Cuando Baltasar Ríos despertó de la siesta, sintió que renacía. Desde ese momento y hasta la noche, estuve con él, y en ningún momento se desesperó por un vaso de vino ni creyó que le fuera imposible salir del vicio. Varias veces, en esas horas, tratamos el tema, y llegamos a la conclusión de que debía haber algo de la gracia divina volcada sobre su voluntad.
A veces se me hacía que el mismo Dios del cielo estaba harto de mi manera de vivir, me dijo en algún momento antes de que las campanadas llamaran a misa. Se me hace que puteaba, daba un puñetazo sobre alguna nube y se preguntaba si había creado al hombre para eso que era yo. Alguna vez, al verlo en la cruz de alguna iglesia a la que había entrado pensando en que se trataba de un almacén, se me hizo que se arrepentía de su sacrificio al verme tanto tiempo ebrio.
Otras veces, cuando la náusea me hacía poner en duda el próximo trago, creía que se cansaría del universo que había hecho y lo destruiría de un soplido, me dijo Baltasar Ríos, pero no lo hacía, ni yo dejaba de beber.
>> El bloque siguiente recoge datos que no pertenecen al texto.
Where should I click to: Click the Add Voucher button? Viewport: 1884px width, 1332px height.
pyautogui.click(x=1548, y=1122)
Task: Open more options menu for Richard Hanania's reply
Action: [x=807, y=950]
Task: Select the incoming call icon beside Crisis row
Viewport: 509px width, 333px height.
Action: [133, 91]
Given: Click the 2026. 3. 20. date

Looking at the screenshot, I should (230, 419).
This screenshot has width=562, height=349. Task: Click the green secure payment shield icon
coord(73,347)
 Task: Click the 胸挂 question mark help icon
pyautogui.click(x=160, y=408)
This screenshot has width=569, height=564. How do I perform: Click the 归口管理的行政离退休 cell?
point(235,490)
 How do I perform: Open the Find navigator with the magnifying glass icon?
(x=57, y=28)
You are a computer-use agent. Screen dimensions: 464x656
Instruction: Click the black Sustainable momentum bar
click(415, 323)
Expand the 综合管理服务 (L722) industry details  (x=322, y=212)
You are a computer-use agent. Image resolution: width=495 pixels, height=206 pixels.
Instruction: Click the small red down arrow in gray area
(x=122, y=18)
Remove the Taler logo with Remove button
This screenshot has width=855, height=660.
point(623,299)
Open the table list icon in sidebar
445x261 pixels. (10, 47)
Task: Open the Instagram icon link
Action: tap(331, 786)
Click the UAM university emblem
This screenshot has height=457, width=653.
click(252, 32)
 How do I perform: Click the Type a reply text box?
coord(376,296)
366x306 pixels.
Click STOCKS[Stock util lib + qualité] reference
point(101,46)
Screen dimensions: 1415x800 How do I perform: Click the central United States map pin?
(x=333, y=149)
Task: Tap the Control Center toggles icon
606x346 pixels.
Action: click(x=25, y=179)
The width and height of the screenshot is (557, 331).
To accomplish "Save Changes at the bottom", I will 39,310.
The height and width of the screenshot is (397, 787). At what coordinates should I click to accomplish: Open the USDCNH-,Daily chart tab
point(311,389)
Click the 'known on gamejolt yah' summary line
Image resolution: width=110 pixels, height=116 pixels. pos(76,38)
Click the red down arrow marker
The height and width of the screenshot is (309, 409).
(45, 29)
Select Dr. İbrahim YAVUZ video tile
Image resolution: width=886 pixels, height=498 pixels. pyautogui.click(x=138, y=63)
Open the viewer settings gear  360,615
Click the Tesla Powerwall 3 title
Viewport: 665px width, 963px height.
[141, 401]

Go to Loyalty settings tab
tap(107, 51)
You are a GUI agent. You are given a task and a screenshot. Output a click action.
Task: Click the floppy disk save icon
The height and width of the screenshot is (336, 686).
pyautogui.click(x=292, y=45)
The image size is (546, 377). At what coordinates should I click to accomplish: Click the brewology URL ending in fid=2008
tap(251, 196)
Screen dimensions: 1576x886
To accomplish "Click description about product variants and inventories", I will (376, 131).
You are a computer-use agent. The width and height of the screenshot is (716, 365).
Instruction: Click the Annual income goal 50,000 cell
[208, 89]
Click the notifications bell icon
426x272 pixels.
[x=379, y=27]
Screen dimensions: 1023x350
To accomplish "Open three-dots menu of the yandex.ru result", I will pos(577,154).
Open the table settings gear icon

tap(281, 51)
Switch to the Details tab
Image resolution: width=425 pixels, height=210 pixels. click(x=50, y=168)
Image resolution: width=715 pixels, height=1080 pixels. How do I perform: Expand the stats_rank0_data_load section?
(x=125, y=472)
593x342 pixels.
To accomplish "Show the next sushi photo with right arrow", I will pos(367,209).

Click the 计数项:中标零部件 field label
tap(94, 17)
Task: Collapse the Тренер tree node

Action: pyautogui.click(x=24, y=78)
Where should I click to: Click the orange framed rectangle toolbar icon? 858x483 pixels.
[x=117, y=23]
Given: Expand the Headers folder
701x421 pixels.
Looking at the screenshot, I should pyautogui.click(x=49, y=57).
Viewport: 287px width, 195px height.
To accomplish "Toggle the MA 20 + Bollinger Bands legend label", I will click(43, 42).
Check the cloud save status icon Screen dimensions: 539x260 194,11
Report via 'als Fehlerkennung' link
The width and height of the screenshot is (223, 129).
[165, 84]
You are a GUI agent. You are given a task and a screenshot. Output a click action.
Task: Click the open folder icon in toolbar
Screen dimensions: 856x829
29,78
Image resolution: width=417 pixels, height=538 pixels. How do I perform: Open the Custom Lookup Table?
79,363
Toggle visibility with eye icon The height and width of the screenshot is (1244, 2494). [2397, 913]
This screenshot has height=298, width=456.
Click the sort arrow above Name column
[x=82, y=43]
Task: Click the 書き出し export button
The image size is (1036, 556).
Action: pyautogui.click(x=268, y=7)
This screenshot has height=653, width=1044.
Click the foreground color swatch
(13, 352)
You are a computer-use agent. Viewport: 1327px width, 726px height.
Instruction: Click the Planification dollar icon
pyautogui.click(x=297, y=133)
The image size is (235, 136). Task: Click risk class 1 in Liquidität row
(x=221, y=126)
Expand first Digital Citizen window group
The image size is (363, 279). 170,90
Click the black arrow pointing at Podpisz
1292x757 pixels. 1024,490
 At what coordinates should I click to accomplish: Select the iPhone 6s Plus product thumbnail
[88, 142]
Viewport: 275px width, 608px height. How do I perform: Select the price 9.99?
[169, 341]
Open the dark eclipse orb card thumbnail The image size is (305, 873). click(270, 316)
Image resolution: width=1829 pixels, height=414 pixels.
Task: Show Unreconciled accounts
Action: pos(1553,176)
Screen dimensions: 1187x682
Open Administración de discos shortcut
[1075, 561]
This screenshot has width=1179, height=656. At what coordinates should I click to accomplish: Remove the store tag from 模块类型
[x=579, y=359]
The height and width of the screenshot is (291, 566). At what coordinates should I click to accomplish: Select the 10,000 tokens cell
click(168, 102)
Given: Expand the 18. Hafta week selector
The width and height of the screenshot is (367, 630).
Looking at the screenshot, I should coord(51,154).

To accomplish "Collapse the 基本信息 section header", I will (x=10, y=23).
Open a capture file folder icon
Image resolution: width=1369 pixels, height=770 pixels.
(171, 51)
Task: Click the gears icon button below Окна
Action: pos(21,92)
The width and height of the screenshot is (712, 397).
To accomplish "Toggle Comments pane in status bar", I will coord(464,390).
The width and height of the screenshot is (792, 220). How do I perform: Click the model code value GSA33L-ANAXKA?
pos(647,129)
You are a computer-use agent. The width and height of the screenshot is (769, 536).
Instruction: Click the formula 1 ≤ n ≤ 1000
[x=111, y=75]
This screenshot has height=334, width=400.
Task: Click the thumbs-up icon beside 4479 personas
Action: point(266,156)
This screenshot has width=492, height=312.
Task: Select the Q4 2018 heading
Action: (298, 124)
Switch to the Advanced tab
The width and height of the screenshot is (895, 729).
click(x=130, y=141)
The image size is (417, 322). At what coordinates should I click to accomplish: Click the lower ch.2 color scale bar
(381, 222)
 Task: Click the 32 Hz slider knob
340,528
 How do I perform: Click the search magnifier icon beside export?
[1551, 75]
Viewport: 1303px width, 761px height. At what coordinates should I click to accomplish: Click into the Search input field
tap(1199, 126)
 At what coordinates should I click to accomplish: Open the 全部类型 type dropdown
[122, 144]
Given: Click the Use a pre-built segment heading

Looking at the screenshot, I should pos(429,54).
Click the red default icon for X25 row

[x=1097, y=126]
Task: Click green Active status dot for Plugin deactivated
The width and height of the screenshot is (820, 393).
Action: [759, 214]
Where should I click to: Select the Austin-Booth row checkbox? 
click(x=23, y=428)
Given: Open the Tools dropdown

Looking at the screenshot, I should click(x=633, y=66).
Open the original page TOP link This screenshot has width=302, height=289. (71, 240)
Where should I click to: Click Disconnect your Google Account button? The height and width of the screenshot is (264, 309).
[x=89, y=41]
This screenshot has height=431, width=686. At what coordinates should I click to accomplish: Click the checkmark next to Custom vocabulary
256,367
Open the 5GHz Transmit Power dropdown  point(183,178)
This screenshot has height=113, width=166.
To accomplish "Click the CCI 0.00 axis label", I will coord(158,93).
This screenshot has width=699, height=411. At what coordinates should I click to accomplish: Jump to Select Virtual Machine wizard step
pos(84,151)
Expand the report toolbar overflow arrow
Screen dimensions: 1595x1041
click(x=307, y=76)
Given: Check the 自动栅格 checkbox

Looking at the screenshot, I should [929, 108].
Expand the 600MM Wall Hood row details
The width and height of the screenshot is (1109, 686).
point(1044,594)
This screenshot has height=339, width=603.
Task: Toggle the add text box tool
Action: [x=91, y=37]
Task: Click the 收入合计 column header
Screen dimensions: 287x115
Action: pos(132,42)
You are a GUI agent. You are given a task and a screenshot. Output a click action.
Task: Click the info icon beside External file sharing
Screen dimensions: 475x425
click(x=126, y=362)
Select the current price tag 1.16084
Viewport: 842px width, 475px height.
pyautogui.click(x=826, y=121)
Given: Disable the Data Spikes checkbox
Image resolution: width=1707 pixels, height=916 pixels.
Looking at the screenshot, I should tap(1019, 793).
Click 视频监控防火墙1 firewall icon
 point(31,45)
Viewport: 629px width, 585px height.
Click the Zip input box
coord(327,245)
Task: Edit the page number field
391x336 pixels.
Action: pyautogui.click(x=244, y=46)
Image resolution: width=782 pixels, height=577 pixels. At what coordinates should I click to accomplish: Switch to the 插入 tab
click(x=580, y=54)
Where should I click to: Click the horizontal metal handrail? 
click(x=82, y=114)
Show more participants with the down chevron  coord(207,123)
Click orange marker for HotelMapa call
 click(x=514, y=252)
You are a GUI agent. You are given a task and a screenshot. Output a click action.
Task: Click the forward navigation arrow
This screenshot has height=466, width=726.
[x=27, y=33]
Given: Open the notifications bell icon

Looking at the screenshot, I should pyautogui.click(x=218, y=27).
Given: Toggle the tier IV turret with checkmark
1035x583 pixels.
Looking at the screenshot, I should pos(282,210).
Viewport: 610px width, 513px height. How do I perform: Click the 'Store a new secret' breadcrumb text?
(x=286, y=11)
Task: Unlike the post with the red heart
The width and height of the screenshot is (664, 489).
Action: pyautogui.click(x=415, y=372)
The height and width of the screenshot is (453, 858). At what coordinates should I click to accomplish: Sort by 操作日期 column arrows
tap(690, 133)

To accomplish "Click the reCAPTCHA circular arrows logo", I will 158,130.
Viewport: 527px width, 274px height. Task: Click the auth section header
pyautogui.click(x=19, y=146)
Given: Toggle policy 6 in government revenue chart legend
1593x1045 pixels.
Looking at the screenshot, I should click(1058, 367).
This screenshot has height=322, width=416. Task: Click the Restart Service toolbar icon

Sólo esta tarde, cuando me desperté de la siesta, sentí que el bostezo que daba me impulsaba a renacer, y aquí me tiene, me dijo.
Lo que yo podía ver, de todos modos, no era gran cosa, pero era consciente de lo que ese poco le estaba costando y de lo mucho que le costaría cuando tuviera que enfrentar las tantas otras cosas de la vida: conseguir empleo o tratar de rellenar de algún modo la soledad. Y aún así, con tan poca cosa, puedo asegurarles que esa tarde, para mi, Baltasar Ríos fue un héroe.